Ich hatte ebenfalls das Gefühl, dass ich mich ein wenig hinreißen ließ, aber ein bisschen mehr als beim letzten Mal konnte ich mir schon herausnehmen.
»Hi hi hi!« Der Kerl grinste, als gefiele ihm meine Antwort. »So ist das also? Mir läuft es kalt den Rücken runter!«
»Nun, dann wollen wir Eure Sklavin mal schätzen … So ein hübsches Ding ist sie geworden, und ganz unschuldig ist sie ja bestimmt auch nicht mehr … Wie wäre es mit 20 Goldmünzen?«
»Wer redet hier denn bitte davon, dass ich verkauft werden soll?! Außerdem bin ich noch Jungfrau!«
Der Sklavenhändler stieß erstaunt die Luft aus.
»Was höre ich da?! Na, dann machen wir 35 Goldmünzen draus. Ob ich wohl überprüfen dürfte, dass sie wirklich noch unberührt ist?«
»Herr Naofumi!«
35 Goldmünzen?
»Herr Naofumi?! Hey, jetzt sag doch bitte was!«
35 Goldmünzen? Für die Summe könnte ich locker den Level-75-Wolfsmann kaufen!
Als sie mich so gedankenverloren sah, machte sie ein furchterregendes Gesicht und packte mich fest an den Schultern.
»Herr Naofumi … Wenn du mit dem Unsinn nicht aufhörst, werde ich wirklich böse!«
»Was ist los? Was guckst du denn so?«
»Ich werde hier geschätzt, und du lässt das einfach so stehen?«
»Wenn ich mich nicht unbeeindruckt gebe, werde ich nicht ernst genommen.«
Ich hatte keine Wahl, ich musste ihrer Frage ausweichen. Sie durfte nicht erfahren, was mir gerade durch den Kopf gegangen war. Ich würde ohnehin nicht das Mädchen verkaufen, das mir als Einziges auf dieser Welt vertraute.
Aber …
»35 Goldmünzen …«, murmelte ich.
Da verstärkte Raphtalia ihren Griff.
»Au! Au!«
Raphtalias Stärke … Konnte sie damit bereits meine Verteidigungskraft überwinden? Das würde beim Kämpfen noch sehr nützlich werden.

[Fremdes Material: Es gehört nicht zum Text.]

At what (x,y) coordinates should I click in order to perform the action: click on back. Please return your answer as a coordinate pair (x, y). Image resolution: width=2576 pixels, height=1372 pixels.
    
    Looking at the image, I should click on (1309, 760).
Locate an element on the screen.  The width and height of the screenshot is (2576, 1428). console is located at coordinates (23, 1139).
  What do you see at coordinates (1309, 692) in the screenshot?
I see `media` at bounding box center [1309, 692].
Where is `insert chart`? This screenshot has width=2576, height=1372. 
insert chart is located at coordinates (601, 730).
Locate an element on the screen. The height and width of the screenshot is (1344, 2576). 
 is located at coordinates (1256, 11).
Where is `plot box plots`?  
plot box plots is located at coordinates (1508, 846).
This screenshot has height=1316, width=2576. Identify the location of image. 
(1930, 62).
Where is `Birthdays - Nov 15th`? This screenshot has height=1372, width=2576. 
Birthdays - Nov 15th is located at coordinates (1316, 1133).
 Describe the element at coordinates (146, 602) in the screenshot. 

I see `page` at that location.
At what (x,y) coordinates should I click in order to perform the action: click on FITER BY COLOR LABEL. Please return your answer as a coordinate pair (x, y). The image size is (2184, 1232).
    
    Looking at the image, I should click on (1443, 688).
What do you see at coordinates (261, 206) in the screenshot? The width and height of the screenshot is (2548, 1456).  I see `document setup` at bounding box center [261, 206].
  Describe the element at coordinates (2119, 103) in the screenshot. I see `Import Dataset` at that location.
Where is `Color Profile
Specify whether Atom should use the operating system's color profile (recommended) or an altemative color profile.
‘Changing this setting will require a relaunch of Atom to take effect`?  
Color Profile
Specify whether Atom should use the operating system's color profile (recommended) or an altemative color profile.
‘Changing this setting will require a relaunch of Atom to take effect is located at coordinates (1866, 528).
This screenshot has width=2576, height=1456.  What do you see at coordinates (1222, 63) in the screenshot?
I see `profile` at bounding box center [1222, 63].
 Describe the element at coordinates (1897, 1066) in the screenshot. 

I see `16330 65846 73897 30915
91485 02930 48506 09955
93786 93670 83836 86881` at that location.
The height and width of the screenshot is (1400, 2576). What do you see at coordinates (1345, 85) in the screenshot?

»Dir wär’s wohl egal, wenn ich auf der Stelle wegliefe?«
»Ich mach bloß Witze. Ich habe mich eben gefreut, dass du so hoch geschätzt wirst!«
»A… Also … Herr Naofumi!«
Raphtalia wurde plötzlich ganz still und verlegen.
»Nun, Sklavenhändler, so viel steht fest: Ich werde Raphtalia nicht verkaufen. Wie könnte ich, sie ist für mich wie eine Tochter.«
»Tochter?«
»Mach dir keine Gedanken. Lass mich nur reden.«
»Wa…?«
Ich konnte mich noch so sehr wie ein Vater verhalten, ihre leiblichen Eltern konnte niemand auf der Welt ersetzen. Und ihr gefiel es sicher nicht, wenn ich plötzlich anfing, es zu versuchen.
»Verstehe … Sehr bedauerlich! Nun, was kann ich stattdessen für Euch tun?«
»Ah, sind die Gerüchte über mich zu dir vorgedrungen? Bezüglich des Tumults im Schloss?«
Da feixte der Sklavenhändler wieder. »Sie sind mir zu Ohren gekommen. Das Siegel wurde aufgehoben, nicht wahr?«
»Das hat ja schnell die Runde gemacht … Aber wenn du eh bereits wusstest, weswegen ich hergekommen bin, was schätzt du erst lange rum?«
Beinahe hätte ich es mir wegen nichts mit Raphtalia verscherzt.
»Nur weil der König leichtfertig daherredet, wird doch nicht gleich die Sklaverei in diesem Land abgeschafft. Nicht doch, nicht doch.«
Am Vorabend hatte der verdammte König sich mal wieder die Gesetze seines Reichs zurechtgebogen und mir meine Sklavin Raphtalia für eine Weile entrissen. Letztendlich steckte nur wieder Motoyasus Eigensinn dahinter.